Cette position éclairée et singulière du groupe Sud Communication lui valut tant d’inimitiés dans les cercles du pouvoir. Le groupe Sud Communication avait simplement compris que les mentalités naissantes au Sénégal après tous ces événements et les réactions collectives violentes qui en découlaient, exigeaient une nouvelle façon de concevoir l’information et de redéfinir le rôle de la presse, surtout celle dite indépendante. Tout le monde n’avait pas interprété cette évolution de la même manière. C’est donc ce rapport étroit au contexte et au sens de l’histoire qui fait la particularité de Sud Communication.

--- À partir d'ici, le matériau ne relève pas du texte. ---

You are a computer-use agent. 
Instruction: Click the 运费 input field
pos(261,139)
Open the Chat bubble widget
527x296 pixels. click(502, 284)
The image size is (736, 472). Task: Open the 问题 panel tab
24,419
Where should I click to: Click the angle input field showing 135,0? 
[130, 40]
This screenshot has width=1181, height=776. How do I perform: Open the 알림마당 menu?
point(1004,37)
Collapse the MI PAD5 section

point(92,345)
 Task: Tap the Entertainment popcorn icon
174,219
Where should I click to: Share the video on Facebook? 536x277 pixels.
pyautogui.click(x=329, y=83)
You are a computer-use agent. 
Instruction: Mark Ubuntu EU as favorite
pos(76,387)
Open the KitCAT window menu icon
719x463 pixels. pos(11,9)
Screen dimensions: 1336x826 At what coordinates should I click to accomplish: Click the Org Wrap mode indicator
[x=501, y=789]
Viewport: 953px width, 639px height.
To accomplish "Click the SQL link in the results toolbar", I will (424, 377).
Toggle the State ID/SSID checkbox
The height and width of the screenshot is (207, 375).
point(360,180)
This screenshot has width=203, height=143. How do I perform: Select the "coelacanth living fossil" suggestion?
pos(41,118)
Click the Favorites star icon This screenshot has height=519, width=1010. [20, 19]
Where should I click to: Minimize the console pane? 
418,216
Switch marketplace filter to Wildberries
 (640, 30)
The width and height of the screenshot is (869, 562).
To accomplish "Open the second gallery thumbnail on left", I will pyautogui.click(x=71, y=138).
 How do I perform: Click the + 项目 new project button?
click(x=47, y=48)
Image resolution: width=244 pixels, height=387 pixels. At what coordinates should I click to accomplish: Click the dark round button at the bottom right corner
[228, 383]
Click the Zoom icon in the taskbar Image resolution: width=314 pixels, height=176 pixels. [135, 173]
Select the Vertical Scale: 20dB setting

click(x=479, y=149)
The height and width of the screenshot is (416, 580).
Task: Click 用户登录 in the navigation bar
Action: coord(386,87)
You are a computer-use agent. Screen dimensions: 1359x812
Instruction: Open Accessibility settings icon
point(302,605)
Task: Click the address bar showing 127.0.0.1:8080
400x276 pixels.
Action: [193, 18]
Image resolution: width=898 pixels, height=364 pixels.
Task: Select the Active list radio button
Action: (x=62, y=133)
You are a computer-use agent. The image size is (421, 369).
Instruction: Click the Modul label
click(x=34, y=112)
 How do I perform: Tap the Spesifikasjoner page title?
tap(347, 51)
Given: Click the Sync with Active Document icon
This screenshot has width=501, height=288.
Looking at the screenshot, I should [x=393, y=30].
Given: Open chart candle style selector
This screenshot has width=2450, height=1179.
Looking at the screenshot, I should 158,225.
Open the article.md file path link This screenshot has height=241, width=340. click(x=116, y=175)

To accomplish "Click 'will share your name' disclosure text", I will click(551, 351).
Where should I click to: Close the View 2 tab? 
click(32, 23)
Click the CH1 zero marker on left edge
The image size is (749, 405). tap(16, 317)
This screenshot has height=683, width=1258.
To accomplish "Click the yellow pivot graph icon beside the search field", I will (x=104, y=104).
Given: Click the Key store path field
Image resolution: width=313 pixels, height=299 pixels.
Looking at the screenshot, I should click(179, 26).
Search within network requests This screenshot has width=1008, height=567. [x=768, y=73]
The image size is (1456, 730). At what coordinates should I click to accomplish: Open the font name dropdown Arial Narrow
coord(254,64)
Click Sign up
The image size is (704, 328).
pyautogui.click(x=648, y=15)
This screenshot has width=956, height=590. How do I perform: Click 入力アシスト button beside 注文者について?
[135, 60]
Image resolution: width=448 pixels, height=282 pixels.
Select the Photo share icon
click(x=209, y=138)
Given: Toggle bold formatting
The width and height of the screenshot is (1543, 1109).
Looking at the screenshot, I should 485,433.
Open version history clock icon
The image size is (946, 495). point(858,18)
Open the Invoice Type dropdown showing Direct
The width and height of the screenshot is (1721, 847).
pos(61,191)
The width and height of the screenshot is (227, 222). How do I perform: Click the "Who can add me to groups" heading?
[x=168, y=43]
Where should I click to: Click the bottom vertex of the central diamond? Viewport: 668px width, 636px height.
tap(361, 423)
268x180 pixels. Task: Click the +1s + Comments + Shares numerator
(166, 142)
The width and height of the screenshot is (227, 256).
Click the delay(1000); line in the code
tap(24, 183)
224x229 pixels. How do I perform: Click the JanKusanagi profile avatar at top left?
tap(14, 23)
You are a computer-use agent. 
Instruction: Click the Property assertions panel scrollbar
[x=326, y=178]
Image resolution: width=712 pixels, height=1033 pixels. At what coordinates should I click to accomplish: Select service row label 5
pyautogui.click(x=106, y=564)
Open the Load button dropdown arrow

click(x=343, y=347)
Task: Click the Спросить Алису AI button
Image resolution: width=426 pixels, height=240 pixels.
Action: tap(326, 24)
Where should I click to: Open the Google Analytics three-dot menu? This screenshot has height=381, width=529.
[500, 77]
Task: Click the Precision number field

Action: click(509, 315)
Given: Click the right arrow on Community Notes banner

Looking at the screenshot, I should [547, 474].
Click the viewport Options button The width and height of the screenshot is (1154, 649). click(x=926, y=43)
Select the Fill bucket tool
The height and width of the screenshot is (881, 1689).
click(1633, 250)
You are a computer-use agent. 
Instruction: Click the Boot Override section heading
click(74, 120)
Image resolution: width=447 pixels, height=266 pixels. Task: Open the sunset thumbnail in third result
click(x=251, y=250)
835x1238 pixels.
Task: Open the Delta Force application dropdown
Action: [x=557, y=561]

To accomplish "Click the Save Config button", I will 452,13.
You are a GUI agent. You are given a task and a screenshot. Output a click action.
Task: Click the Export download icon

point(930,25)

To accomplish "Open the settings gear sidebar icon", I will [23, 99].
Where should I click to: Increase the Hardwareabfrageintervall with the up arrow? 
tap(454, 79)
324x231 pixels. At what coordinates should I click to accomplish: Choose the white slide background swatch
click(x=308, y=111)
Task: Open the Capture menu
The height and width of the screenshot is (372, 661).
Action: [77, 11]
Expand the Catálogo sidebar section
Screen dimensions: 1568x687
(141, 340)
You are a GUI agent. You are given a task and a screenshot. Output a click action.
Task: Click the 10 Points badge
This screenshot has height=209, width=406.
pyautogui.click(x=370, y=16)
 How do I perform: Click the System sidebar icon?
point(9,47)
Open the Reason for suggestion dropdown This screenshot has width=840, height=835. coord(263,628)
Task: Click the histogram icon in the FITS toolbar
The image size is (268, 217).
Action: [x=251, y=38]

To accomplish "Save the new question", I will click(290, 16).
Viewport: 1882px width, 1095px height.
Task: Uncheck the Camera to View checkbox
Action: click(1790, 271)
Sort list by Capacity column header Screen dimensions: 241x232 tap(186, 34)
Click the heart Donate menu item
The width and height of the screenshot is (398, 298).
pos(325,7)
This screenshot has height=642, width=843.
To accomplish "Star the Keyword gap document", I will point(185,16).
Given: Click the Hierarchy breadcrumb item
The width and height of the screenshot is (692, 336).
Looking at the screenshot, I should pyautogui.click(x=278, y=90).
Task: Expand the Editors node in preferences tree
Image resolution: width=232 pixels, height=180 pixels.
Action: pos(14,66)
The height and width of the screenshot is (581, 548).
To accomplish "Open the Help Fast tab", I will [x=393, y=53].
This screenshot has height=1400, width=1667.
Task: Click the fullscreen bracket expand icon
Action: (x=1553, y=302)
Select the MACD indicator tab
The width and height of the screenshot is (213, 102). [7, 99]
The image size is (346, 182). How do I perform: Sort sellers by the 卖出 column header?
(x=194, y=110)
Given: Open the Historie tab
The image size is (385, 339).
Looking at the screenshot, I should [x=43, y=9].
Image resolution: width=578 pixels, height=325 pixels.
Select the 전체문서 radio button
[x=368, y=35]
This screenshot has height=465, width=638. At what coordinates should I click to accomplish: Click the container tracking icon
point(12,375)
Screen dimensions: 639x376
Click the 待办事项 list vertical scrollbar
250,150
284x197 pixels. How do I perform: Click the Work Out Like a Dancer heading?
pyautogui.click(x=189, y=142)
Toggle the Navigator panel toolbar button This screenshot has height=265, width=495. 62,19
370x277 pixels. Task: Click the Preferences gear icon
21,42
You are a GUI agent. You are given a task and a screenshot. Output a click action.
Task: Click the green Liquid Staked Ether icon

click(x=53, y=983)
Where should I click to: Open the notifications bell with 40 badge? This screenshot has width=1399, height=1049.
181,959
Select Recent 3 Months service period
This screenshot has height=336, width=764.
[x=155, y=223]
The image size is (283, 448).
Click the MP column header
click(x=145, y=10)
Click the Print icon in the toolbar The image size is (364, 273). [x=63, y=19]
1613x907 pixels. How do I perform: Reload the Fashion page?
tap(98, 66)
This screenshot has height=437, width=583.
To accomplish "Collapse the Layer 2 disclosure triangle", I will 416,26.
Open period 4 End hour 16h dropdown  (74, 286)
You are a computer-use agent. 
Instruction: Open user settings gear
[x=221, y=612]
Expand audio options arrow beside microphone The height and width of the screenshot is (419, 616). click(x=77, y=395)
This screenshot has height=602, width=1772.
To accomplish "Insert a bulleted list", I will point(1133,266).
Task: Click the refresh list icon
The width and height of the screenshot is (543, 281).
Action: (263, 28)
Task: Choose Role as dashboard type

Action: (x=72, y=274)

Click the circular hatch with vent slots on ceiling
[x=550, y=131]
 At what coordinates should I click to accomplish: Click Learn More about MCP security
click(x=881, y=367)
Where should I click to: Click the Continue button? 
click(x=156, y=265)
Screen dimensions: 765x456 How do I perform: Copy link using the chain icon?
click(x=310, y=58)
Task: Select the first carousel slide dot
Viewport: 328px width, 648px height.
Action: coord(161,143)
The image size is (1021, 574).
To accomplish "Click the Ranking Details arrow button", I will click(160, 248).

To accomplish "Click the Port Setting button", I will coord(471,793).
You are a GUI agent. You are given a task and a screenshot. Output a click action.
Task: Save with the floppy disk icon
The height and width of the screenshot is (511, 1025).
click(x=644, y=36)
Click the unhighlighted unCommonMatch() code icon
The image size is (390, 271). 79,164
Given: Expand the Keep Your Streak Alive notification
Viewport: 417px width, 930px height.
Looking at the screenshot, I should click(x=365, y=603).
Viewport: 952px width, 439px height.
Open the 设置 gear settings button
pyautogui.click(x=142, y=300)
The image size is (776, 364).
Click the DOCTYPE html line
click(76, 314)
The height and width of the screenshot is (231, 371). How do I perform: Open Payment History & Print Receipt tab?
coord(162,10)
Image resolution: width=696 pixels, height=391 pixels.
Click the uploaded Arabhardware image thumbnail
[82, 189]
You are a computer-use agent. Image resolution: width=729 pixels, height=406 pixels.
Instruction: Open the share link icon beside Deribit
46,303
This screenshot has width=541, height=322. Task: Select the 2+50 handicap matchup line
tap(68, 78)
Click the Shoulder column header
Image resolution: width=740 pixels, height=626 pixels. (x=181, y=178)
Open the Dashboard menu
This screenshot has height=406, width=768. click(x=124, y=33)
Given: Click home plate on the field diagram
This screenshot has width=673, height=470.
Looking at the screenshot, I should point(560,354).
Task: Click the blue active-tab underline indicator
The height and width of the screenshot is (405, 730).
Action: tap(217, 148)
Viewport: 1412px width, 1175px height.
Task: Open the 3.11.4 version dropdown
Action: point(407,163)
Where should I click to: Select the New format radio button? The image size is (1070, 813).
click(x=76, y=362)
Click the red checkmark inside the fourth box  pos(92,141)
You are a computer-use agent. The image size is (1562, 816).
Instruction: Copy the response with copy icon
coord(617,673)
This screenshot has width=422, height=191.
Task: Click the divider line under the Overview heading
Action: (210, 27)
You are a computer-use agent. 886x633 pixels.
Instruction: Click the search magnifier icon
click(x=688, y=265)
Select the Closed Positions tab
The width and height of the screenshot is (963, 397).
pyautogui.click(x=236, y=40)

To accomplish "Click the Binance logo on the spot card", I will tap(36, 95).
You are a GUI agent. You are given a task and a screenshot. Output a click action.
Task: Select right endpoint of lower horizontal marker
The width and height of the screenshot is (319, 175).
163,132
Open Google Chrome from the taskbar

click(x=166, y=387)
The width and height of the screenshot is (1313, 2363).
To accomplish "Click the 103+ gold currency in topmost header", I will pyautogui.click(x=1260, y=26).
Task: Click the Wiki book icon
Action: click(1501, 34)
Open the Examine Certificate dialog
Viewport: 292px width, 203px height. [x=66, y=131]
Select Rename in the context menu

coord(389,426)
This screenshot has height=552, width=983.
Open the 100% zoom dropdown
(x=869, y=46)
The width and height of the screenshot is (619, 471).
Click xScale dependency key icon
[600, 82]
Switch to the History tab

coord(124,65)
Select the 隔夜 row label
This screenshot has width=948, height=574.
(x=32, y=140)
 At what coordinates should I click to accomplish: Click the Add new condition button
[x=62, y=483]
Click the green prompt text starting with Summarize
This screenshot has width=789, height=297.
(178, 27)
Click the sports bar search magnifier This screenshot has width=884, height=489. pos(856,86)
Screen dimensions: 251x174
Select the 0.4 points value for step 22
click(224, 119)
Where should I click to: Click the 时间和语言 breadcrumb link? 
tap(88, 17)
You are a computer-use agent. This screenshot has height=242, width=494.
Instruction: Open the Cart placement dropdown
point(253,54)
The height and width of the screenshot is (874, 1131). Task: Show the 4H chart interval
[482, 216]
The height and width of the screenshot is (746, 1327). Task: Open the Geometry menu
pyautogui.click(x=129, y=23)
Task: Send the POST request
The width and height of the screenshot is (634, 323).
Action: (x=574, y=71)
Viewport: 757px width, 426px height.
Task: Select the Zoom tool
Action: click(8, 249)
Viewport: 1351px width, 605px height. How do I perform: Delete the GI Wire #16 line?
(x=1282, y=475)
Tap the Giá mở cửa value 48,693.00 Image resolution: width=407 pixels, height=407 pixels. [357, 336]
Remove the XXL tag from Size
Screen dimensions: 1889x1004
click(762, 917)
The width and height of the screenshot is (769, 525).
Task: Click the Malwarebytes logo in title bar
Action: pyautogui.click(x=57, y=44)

Pourtant, qu’il eût été plus facile dans ce contexte de porter en bandoulière un patriotisme de circonstance! BT avait préféré se poser ces questions qui fâchent, ne craignant point les effets d’anticonformisme et refusant le diktat confortable de la pensée unique. Se poser toutes ces questions au nom d’une éthique de la responsabilité, c’était, selon BT, refuser de diluer son honnêteté intellectuelle dans une sorte d’hypocrisie collective symbolisée par ce mot « masla » fondé sur la sacralité de prétendues traditions (fussent-elles républicaines), comme s’il en existait de figées, de fixes ou de définitives. Il mesurait le poids symbolique de la ligne éditoriale d’un groupe de presse privé pour devoir assumer cette responsabilité collective dans un moment exceptionnel et crucial de l’histoire d’un pays. Quoique cela coutât! Parfois, il faut aller à contresens de l’opinion majoritaire pour aller dans le sens de l’histoire professait Hannah Arendt qui plaçait le journaliste et l’historien dans la catégorie des « diseurs de vérité » en raison de la forte estime rattachée à ces professions et sous-tendues par un idéal d’autonomie, de liberté.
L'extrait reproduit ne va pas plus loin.